At 7:54 AM, Anonymous charlie said...


A few pushbacks:

Locally, one of the (many) reasons for Circulator's success it it is new lines connecting people, rather than just doing older lines. Yes, branding and marketing is hard (and wasteful) but can be done.

I really get the sense from WMATA studies is they have very limited ideas on who their passengers are and what they want.

Finally, and building off your point about scooters, think matrix, not onion! Connivence is a big big factor as well. Build buses and trains for the rich, and everyone benefits. (and not the hell of air travel, where we make it so bad that frequent travelers will kill to get into business class).


I had drinks with a friend who accused me a being a bus rider a few years ago. He has sold his Porsche and now takes a commuter rail into work. We mostly talked about cars, and the Tigers (both our respective S.O. are from Michigan) and if you told him to go car free he'd call you a commie. However, it is happily car-lite.

 
At 10:28 AM, Blogger Richard Layman said...
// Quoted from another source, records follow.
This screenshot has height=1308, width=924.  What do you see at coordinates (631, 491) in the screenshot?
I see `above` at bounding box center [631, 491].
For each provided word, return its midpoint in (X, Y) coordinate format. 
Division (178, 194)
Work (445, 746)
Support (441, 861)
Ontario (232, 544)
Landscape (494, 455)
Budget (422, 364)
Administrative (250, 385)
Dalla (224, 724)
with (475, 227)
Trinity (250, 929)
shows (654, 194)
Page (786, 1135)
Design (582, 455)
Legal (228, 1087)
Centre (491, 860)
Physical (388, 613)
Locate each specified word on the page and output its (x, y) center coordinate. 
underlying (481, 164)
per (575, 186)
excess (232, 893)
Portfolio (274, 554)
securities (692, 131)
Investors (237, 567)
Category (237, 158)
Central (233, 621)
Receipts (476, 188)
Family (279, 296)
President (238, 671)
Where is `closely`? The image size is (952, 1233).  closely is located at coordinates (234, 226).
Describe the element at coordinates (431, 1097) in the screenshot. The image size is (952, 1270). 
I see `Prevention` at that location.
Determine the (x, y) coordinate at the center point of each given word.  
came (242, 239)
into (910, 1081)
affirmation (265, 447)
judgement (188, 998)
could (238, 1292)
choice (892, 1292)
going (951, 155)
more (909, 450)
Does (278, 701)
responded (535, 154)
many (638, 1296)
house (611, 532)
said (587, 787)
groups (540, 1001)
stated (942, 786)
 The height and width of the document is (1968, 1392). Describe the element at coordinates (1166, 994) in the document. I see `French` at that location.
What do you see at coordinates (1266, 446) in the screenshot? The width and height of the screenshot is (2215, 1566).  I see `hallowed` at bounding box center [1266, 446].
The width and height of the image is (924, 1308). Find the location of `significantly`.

I do think matrices by the way, on this too.

But originally when I came up with the mobility shed concept in 2006-7, I was thinking more concentrically. You're right that more dimensions have to be captured than can be in circles.

wrt the DC Circulator, I would call that more about intra-district mobility, sort of what I call the tertiary network, but that isn't really correct.

There is transit to the city from outside, there is transit within the city from far points, e.g., the 30s line goes from one end of the city to the other, and there is intra-district mobility.

Most transit agencies don't provide much in the way of intra-district mobility. One exception is Tempe AZ. Shuttles are another but typically they are a waste (except for employee shuttles and from universities like GU or JHU).

In Baltimore's case, all of MTA's lines are focused, using the old ways of the radial network, are getting people to and from the city-city center, but not so much about providing ways to get around within the city, especially in the core.

The Circulator there is kind of an equivalent of the "fareless square" concept from Portland, Seattle, or Pittsburgh--although I think in all instances this has been diminished as a result of budget problems.

Which is the same thing as intra-district mobility.

I don't think DC adequate markets-considers transit from this perspective, and WMATA definitely doesn't.

I guess another way to think about it is in terms of long haul vs. short haul trips and WMATA is focused on long haul.

Anyway, I joke that I might not be a great planner, but I am great at gap analysis.

Many of my ideas on "metropolitan" "transportation" and "mass transit planning" as encapsulated in the frequently cited here blog entries/presentation are derived from doing gap analysis of how transit works or doesn't in DC and the metropolitan area.

Also see some writings by Bob Firth from PGH. (I don't know him, but I have colleagues in PGH who do. I need to meet with him. Among other things, he designed PGH's wayfinding system.)

http://www.post-gazette.com/stories/opinion/perspectives/the-next-page-ditch-the-port-authority-and-start-over-fresh-298816/

 
At 1:27 PM, Anonymous charlie said...

yep, WMATA doesn't think that way -- or coordinate with say bikeshare to move people from one corridor to another.